I put ads on Freecycle and Craigslist freebies for them. I put them in 1 gallon ziploc baggies and usually have 4 or 5 folks respond that they want them for their chickens; another guy who likes to make no-rise bread with some of it.

I've made bread, I've dried and ground them (which was a big PITA), and we've put plenty into our big open compost pile. We have "scratch birds" (California towhees, thrashers, etc.) that love to scratch in the pile of grains and eat on them. Otherwise the worms get 'em.
 
@Hoppy2bmerry recipe please?

I trash them, they spoil almost immediately where I live 80% humidity most days

Have an oven safe cake pan or cookie sheet lined with parchment paper ready to go, and have your oven pre-heating to about 200F when you are sparging.

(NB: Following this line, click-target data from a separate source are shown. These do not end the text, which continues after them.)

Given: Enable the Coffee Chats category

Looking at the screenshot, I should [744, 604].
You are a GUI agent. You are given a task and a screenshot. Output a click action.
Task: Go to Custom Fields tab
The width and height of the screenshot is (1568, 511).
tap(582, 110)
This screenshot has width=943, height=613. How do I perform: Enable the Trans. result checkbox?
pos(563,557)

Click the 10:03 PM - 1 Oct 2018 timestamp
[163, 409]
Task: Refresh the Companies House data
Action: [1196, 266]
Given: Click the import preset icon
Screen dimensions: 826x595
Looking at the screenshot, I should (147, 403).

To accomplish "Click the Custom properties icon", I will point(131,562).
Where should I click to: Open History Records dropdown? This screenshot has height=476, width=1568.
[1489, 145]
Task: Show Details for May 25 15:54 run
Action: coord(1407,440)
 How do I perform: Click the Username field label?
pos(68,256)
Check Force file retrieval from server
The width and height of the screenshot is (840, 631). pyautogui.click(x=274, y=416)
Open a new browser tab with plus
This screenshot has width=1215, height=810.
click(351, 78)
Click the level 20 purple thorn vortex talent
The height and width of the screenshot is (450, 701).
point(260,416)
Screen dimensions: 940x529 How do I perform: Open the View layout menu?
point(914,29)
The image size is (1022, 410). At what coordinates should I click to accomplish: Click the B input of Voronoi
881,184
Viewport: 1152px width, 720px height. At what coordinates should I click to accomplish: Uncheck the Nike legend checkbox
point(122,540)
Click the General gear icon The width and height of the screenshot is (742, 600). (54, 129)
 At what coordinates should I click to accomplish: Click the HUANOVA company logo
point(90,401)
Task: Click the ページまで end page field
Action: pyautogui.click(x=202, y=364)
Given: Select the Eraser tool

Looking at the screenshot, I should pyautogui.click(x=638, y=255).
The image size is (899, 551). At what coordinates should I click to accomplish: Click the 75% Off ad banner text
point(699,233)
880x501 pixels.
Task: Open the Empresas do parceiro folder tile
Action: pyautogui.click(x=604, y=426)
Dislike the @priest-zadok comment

When you put the kettle on to boil (or you just don't have any hop additions coming up for 10 or 15 minutes and you are confident you wont get a boil-over) quick scoop out as much spent grain as you might want to save and put it on the parchment lined pan and put it in the oven. Try to gently mix it up every 90 minutes or so to get even drying.

As long as no one else wants the oven for the next few hours you are free to keep them in the oven in an environment that will prevent bacteria spoiling the spent grain. You can deal with the spent grain as your wort chills, after you pitch yeast, after you clean up, or I've even waited until the next morning to let them dry out almost completely.
 
Some goes to the chickens, some to the compost and if the dogs are being good boys ill make dog treats out of some.